─── Source extract

Reviewed by Joe Lockard
Friday, December 8 2000, 5:01 PM
If you've wondered what to do while spending an evening alone with that ramped-up laptop, use those whizzy chips to whip together some sounds. If your fate is a cursor, make music with it.
That's a cynical way of looking at laptop rock, as a preoccupation of the computationally over-endowed who have nothing better to do while sitting in their favorite Starbuck's table, machine in hand. It is also a view that is unperceptive in the extreme.
The means of musical production and distribution have been in the midst of a radical technological shift for years, one that is more profound than in any of the other traditional arts. Laptops are not only an instrumental means of production. They are simultaneously a networked distribution system for the music, contact point with fellow musicians, e-mail booking agents, and the concert-makers. A typical laptop rock musician turns up at a club with a portable computer, a portable mixer, plugs into the house amplifiers, and is ready to go. A new organic relationship has emerged between musicians and production, one that enables artistic control over their own work. Artistic independence lives a double life as structure and superstructure, as economic possibility and ideological style.

──────

Required tasks:
1 - In the laptop rock review, what does a typical laptop rock musician bring to a club?
2 - Update the laptop rock review, starting with "Reviewed by Joe" and going on through "music with it.", using "afternoon" in place of "evening".

─── Dataset excerpts

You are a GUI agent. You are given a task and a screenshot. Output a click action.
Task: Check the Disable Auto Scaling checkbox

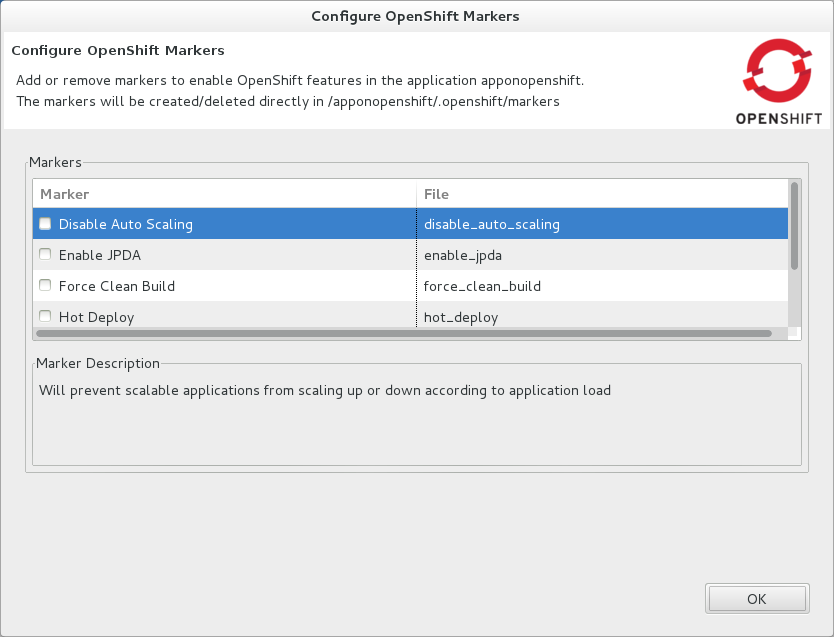point(44,223)
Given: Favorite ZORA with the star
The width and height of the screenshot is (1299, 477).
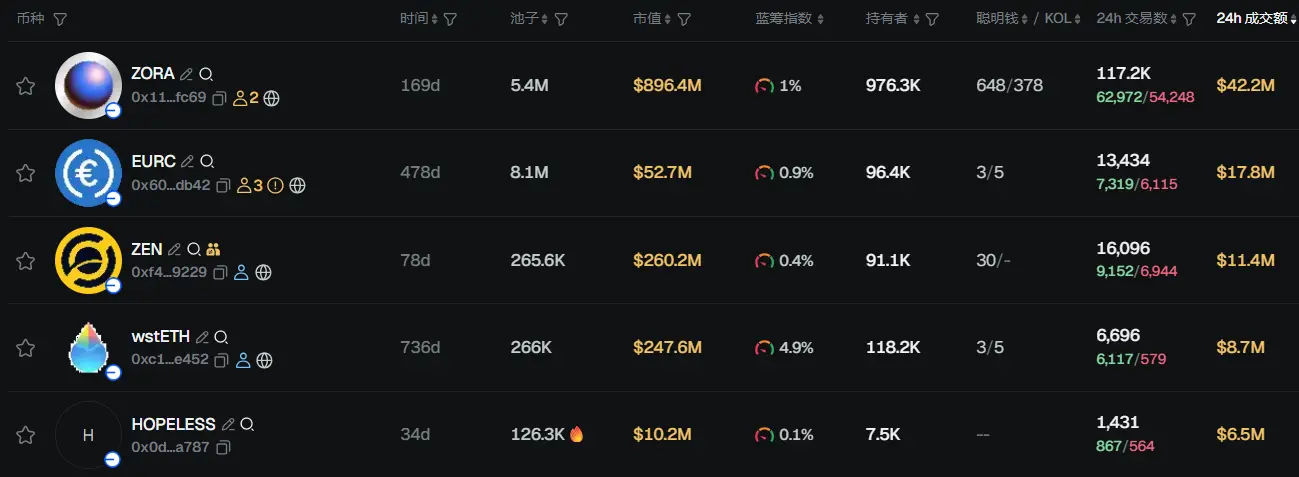Looking at the screenshot, I should [x=26, y=86].
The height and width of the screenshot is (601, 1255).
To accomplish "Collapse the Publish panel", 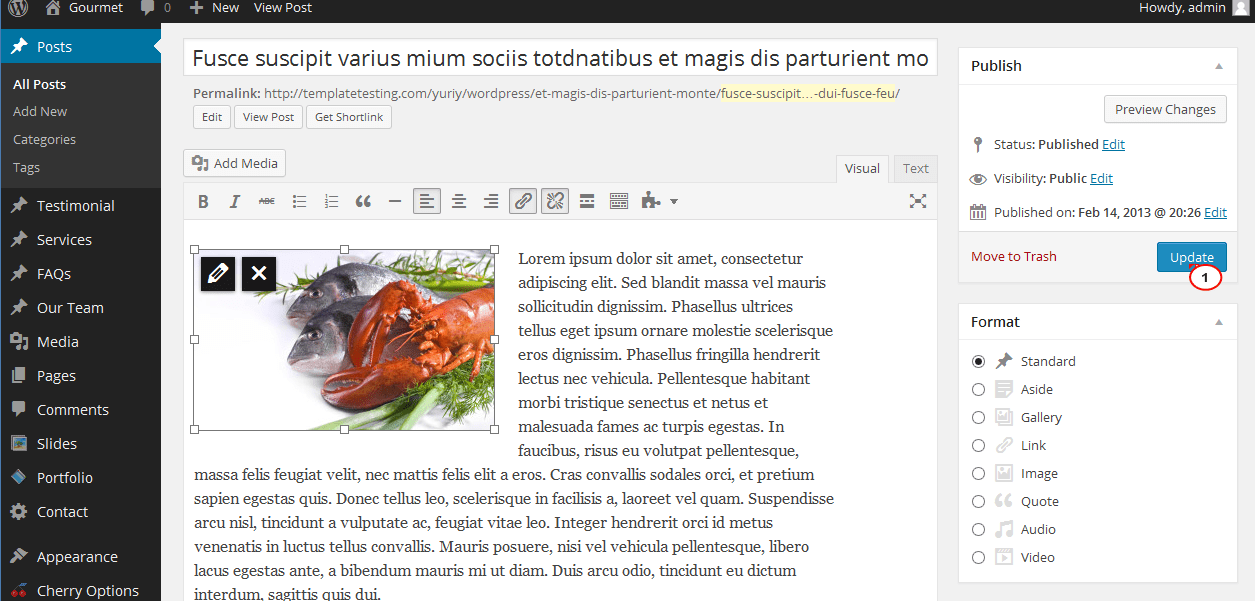I will pyautogui.click(x=1218, y=65).
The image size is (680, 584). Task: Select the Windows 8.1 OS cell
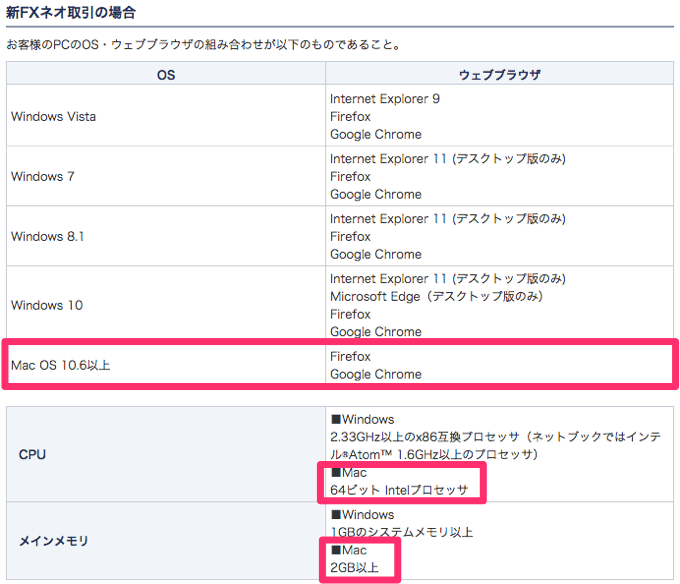point(47,237)
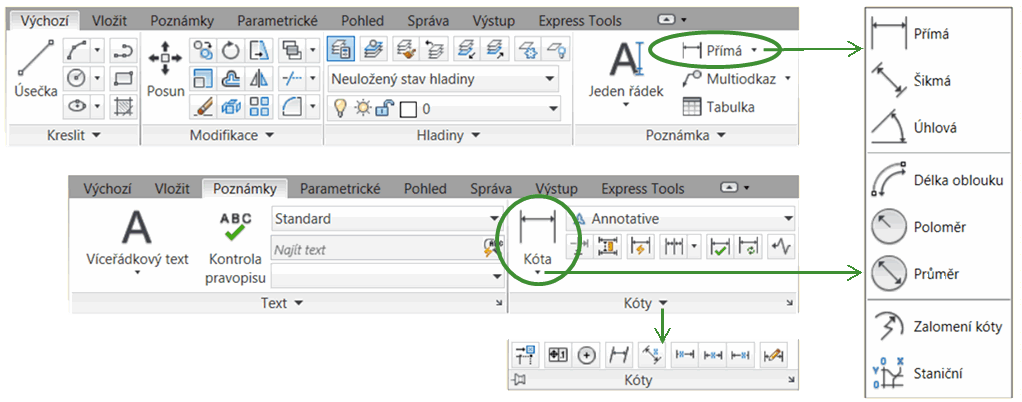The height and width of the screenshot is (402, 1022).
Task: Click the Najít text search field
Action: 376,250
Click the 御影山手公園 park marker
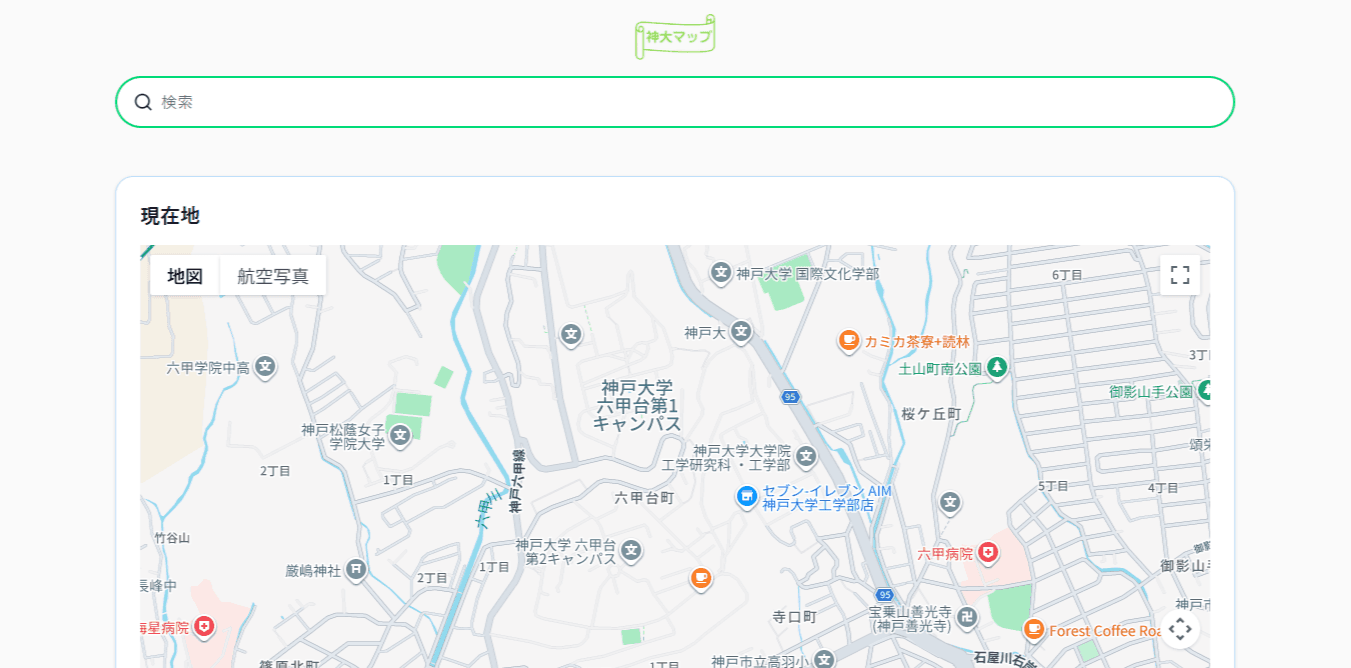Viewport: 1351px width, 668px height. (x=1206, y=392)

──────

Task answers:
1 - A portable computer and a portable mixer.

2 -
Reviewed by Joe Lockard
Friday, December 8 2000, 5:01 PM
If you've wondered what to do while spending an afternoon alone with that ramped-up laptop, use those whizzy chips to whip together some sounds. If your fate is a cursor, make music with it.